### HOW TO COMPLETE THIS TASK
Give back exactly the lines of the entries below from the line with "Where should I click to: Click the Add" to the line with "Given: Select the $618,00 importe value", inclusive, and only those.

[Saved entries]
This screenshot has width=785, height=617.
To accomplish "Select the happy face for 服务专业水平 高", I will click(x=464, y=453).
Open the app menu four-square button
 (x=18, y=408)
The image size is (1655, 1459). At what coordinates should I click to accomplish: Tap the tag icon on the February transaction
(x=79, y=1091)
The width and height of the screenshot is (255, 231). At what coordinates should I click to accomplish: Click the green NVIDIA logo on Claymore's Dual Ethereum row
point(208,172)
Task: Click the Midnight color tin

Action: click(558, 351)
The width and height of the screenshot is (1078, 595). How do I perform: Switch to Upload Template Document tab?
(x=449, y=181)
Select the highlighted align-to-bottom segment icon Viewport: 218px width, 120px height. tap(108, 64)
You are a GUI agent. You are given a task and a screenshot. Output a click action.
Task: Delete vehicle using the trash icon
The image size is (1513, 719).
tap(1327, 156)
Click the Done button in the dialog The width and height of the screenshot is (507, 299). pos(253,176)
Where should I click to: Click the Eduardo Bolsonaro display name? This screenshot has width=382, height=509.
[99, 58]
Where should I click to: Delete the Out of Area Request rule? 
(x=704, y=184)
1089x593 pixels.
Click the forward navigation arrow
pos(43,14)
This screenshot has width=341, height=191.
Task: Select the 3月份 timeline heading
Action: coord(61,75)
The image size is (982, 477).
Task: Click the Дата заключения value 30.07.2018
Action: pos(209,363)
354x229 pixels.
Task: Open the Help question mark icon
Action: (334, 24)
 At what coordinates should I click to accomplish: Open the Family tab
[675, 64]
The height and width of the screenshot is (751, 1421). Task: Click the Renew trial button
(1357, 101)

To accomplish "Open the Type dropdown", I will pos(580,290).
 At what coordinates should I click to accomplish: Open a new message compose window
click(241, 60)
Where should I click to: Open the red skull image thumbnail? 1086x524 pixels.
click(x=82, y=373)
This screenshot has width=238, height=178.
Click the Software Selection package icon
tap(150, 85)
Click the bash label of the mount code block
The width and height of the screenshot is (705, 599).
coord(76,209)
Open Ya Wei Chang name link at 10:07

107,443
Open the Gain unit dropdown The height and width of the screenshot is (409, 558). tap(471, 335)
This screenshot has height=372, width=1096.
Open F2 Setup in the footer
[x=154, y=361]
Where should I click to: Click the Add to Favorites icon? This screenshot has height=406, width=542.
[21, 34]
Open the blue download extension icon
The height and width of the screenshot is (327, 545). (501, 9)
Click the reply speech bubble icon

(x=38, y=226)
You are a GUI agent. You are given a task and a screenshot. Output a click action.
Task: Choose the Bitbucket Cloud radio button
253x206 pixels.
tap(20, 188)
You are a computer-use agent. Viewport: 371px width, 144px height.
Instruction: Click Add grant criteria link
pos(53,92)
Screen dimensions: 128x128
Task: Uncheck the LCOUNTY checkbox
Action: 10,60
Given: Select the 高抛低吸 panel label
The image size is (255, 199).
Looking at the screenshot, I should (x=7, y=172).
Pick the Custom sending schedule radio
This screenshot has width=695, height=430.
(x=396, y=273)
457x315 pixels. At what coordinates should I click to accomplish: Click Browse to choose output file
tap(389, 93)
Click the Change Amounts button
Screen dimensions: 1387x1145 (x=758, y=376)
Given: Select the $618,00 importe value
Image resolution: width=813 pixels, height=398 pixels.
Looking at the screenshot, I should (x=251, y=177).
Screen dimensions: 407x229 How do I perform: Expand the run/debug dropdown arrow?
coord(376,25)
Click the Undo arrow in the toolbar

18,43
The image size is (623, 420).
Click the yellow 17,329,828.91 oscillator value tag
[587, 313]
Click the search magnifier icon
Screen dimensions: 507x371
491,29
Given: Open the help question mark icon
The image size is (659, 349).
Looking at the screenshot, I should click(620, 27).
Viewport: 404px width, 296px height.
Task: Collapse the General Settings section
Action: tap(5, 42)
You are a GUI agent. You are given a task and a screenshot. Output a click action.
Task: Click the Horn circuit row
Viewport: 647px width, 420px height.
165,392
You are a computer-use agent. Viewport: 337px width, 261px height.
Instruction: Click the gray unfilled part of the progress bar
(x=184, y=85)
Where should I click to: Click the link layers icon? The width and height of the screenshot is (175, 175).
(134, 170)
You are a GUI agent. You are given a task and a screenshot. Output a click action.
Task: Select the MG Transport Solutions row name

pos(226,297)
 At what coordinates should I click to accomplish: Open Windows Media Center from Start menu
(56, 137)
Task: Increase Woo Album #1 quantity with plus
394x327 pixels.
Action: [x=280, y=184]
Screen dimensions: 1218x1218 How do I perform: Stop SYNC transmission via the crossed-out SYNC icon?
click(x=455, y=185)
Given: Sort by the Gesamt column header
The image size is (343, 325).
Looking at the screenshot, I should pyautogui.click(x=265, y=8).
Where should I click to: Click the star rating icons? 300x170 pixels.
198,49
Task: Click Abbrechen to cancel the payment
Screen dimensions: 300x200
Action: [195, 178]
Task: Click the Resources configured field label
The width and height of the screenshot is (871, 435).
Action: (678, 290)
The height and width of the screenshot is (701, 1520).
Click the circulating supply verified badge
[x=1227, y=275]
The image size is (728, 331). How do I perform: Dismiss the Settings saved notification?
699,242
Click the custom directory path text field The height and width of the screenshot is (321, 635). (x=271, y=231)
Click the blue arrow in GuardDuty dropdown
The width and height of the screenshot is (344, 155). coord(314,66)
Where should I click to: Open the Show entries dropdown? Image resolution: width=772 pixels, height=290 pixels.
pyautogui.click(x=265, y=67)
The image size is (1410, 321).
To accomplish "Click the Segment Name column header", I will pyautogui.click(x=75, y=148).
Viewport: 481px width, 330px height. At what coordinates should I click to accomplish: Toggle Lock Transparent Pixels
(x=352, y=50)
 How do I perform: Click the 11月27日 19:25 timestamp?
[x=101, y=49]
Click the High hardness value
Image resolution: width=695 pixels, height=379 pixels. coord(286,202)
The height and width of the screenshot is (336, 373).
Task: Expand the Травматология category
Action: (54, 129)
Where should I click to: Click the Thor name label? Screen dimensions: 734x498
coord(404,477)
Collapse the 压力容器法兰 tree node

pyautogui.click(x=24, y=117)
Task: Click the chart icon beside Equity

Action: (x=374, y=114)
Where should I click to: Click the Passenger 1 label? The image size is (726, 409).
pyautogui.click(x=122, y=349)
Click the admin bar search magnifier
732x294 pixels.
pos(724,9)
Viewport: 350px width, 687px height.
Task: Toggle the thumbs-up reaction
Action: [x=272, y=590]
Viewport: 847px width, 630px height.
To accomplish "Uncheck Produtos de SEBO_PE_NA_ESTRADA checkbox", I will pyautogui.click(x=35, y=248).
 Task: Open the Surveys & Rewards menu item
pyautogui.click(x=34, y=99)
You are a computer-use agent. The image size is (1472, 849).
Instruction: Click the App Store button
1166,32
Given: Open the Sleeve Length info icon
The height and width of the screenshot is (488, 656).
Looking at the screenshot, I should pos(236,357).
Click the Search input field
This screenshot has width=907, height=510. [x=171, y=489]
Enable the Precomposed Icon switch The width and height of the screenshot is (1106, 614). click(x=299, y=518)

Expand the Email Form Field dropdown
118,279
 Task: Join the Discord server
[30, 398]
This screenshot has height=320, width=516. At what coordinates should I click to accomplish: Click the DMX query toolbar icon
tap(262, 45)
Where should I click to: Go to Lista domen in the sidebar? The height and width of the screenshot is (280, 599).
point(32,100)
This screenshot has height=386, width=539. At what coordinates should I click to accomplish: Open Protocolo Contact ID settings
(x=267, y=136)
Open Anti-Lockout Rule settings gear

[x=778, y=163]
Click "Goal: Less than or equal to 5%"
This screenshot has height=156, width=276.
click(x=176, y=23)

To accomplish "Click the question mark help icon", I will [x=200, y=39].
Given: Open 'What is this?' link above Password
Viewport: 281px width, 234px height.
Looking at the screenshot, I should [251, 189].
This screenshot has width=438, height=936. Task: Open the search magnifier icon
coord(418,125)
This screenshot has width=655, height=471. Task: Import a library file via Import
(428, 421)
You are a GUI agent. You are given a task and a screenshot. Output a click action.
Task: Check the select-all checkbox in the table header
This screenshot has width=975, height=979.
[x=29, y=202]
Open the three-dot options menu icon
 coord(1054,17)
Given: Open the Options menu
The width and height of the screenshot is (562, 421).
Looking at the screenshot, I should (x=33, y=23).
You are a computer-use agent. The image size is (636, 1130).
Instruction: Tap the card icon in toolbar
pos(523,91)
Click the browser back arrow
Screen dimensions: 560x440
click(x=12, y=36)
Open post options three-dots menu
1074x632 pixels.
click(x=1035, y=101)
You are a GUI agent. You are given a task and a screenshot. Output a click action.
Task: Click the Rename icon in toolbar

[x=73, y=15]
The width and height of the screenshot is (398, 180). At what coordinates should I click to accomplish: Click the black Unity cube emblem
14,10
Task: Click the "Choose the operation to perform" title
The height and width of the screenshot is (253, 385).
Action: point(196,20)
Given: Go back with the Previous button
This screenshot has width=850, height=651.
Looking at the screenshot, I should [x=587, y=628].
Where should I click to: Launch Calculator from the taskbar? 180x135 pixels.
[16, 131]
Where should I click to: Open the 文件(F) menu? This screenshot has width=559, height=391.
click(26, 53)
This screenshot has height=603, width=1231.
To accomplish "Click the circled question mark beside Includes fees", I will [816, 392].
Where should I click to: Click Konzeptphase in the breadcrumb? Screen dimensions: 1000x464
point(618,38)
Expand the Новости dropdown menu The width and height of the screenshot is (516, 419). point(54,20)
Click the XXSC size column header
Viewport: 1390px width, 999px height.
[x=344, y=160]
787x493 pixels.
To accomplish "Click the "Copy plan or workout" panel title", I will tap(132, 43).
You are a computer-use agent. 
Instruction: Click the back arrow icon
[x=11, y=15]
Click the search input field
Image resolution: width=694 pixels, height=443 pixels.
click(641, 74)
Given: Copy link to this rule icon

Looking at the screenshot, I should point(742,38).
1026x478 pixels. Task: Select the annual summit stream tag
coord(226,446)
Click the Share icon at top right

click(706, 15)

### SOLUTION FOR THIS EXERCISE
Where should I click to: Click the Add to Favorites icon? This screenshot has height=406, width=542.
[21, 34]
Open the blue download extension icon
The height and width of the screenshot is (327, 545). (501, 9)
Click the reply speech bubble icon

(x=38, y=226)
You are a GUI agent. You are given a task and a screenshot. Output a click action.
Task: Choose the Bitbucket Cloud radio button
253x206 pixels.
tap(20, 188)
You are a computer-use agent. Viewport: 371px width, 144px height.
Instruction: Click Add grant criteria link
pos(53,92)
Screen dimensions: 128x128
Task: Uncheck the LCOUNTY checkbox
Action: 10,60
Given: Select the 高抛低吸 panel label
The image size is (255, 199).
Looking at the screenshot, I should (x=7, y=172).
Pick the Custom sending schedule radio
This screenshot has width=695, height=430.
(x=396, y=273)
457x315 pixels. At what coordinates should I click to accomplish: Click Browse to choose output file
tap(389, 93)
Click the Change Amounts button
Screen dimensions: 1387x1145 (x=758, y=376)
Given: Select the $618,00 importe value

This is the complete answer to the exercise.